## BRIEF
Count the lines in the records below that contain the word "pixel", and reply with the number alone.

## RECORDS SUPPLIED

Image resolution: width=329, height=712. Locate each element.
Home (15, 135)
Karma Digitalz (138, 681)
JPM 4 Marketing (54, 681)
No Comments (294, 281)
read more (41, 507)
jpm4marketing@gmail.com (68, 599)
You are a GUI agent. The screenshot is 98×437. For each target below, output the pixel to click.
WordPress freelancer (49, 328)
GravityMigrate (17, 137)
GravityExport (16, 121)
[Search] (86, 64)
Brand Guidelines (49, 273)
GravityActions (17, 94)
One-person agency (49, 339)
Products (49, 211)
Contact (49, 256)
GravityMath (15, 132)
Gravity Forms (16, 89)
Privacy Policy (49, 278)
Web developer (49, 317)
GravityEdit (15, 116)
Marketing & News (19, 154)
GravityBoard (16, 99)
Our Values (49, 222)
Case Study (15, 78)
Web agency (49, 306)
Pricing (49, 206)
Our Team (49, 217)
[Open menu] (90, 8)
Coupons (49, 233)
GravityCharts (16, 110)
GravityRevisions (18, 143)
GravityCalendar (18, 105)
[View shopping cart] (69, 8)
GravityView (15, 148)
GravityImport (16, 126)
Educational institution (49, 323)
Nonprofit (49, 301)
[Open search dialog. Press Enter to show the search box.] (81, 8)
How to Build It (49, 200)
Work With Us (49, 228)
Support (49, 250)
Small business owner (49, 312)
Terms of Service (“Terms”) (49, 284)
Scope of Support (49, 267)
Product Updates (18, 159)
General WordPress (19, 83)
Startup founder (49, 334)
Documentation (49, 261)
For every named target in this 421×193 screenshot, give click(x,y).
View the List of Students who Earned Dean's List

* * *

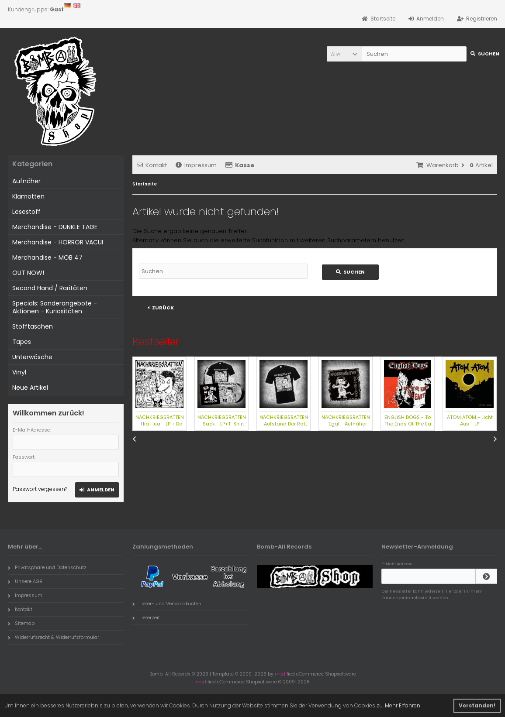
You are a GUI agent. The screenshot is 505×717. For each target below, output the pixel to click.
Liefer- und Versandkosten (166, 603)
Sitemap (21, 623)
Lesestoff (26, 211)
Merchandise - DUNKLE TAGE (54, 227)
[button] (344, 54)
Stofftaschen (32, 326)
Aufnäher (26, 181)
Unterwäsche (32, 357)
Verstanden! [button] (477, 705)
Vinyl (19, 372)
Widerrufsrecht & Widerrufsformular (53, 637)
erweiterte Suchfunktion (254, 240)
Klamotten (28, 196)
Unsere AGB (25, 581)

* * *

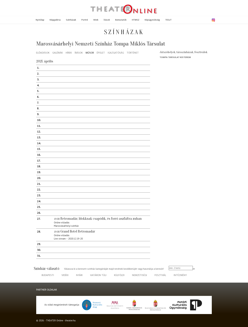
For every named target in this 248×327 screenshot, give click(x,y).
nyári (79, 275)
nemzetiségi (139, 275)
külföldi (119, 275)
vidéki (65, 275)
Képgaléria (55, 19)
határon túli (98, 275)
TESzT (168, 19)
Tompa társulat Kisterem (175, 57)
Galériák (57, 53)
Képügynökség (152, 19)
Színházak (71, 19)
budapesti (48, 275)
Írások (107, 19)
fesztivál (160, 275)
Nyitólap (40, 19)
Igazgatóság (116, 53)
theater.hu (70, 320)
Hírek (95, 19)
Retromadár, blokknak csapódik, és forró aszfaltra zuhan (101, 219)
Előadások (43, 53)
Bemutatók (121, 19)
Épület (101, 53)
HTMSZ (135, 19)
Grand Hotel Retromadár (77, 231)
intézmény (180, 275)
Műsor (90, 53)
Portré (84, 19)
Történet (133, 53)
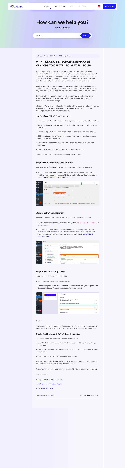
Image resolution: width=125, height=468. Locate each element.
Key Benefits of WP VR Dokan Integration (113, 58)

## ANSWER TO THIS TASK
2